WASHINGTON – While citing this year’s spike in anti-Semitism around the United States, Rep. Ted Deutch (D-Fla.) today called on the Department of Education to crack down on perpetrators he said are trying to silence Jewish voices on college campuses.
During a House Judiciary Committee hearing, Deutch said he recently spoke with the Education Department’s assistant secretary in the Office for Civil Rights, who told him that there are currently zero ongoing investigations into cases of anti-Semitism on college campuses. Candice Jackson serves as acting assistant secretary of Education for the Office for Civil Rights.
The Anti-Defamation League reported this month in its latest Audit of Anti-Semitic Incidents report that from Jan. 1 to Sept. 30 there were 1,299 anti-Semitic incidents across the U.S., which includes assault, vandalism and attacks on Jewish facilities. That is a 67 percent increase from numbers recorded during the same span in 2016. The report shows that 118 of the incidents this year were on college campuses, which is a 59 percent increase from 2016.
“Why shouldn’t we be concerned about every one of those individuals and their ability to sustain and fight back and have a Department of Education that’s willing to investigate those kinds of attacks?” Deutch asked. “This one is really hard for me to sometimes understand.”
According to the ADL report, there was a noticeable spike in anti-Semitic incidents immediately following the violent Unite the Right rally in Charlottesville, Va., in August. The report shows that there were 306 incidents in the third quarter of 2017, 221 of which took place on or after the August rally.
Simon Wiesenthal Center Associate Dean Rabbi Abraham Cooper said “surging” anti-Semitism “is a major feature of extremists, from elements of the alt-right to the mantras of hate from Islamist terrorism.”
“Jewish students can’t table for their organizations at student events fairs without being physically surrounded and shouted down by extremist anti-Semitic campus organizations,” he testified. “They can’t bring speakers to school like every other students group and gender, racial, and ethnic group can, because the speakers will be heckled into silence. They’re often reluctant to run for student government at some schools because they’ve seen the numerous times in just the past few years that Jewish students have been called out because they are Jews and often excluded from student government expressly due to their involvement in Jewish life on campus.”

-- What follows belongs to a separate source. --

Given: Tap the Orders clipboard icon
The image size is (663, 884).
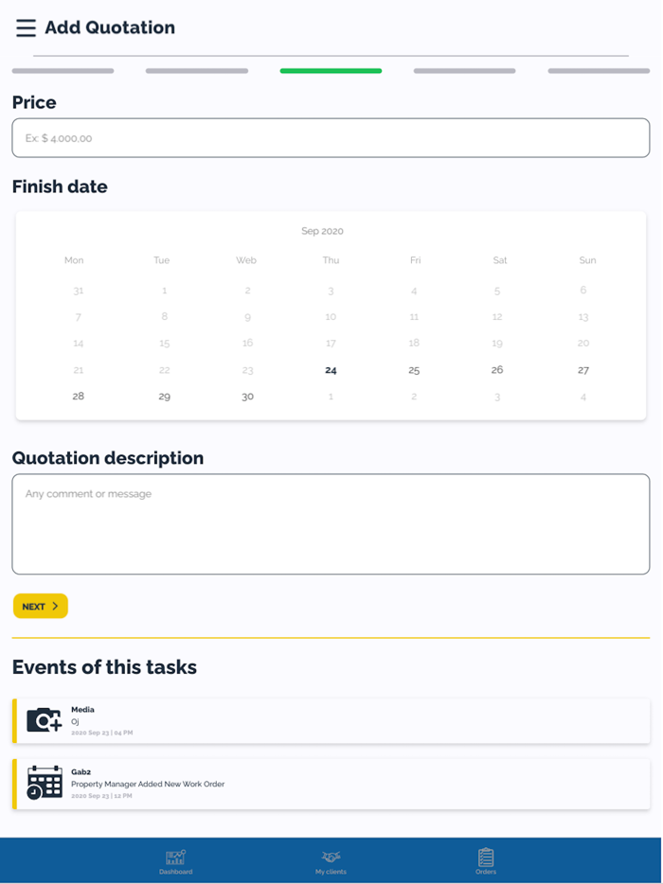Looking at the screenshot, I should pos(486,857).
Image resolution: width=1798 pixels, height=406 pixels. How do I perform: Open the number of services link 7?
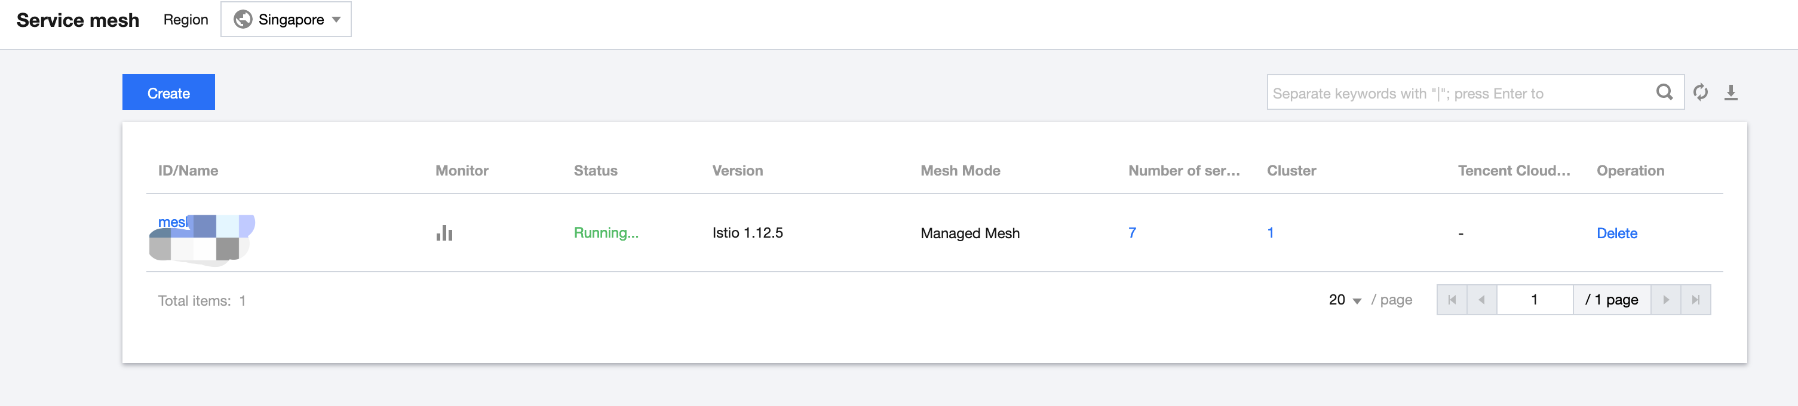(1132, 233)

Cooper detailed incidents including a rock hurled at a Jewish student and Jewish students being called “dirty Jew,” “f***ing Jew” and told to “burn in hell.”
“Jewish students report fearing displaying their Jewish star necklaces, wearing their Jewish sorority or fraternity letters and walking to Hillel for Sabbath dinner,” the rabbi noted.
Much of Tuesday’s discussion circled around the Anti-Semitism Awareness Act, a bill that would codify the State Department’s Special Envoy to Monitor and Combat Anti-Semitism’s definitions for use by the Office for Civil Rights. The legislation has passed in the Senate, but awaits consideration in the House. Opponents have concerns that the legislation could impede First Amendment rights for individuals critical of Israeli policies.
Deutch said it’s one thing to criticize Israel’s government or its policies, but it’s another issue when someone takes the stance that Israel does not have the right to exist as a country and uses it to shout others down.
The State Department defines anti-Semitism as “a certain perception of Jews, which may be expressed as hatred toward Jews.” The agency’s list of examples includes calling for the death or harm of Jews, Holocaust denial and demonization of Israel.
ADL’s CEO and National Director Jonathan Greenblatt said during the hearing that it’s ironic that the State Department is able to use the definition with every country in the world, but the Department of Education is unable to define anti-Semitism domestically.
“(The legislation) doesn’t inhibit the ability of an individual – student, faculty or otherwise – to criticize an Israeli policy,” Greenblatt said. “(The definition is) used by our embassies around the world to track anti-Semitic incidents, so some might not like it in its abstraction, but its practicality, I would submit to this committee, it has been vital to our State Department doing its work to protect Jewish communities around the world.”
He added that Deutch was “dead-on” with his assessment of the Department of Education.
Paul Clement, a partner at Kirkland & Ellis LLP, described the definition as “consultative.”
“It sure beats the alternative, from a First Amendment perspective, which is no definition at all,” Clement said.
Rep. Trent Franks (R-Ariz.), an outspoken pro-Israel lawmaker, said that for those who care “deeply about Israel, the more desperate we are to get the policy right.”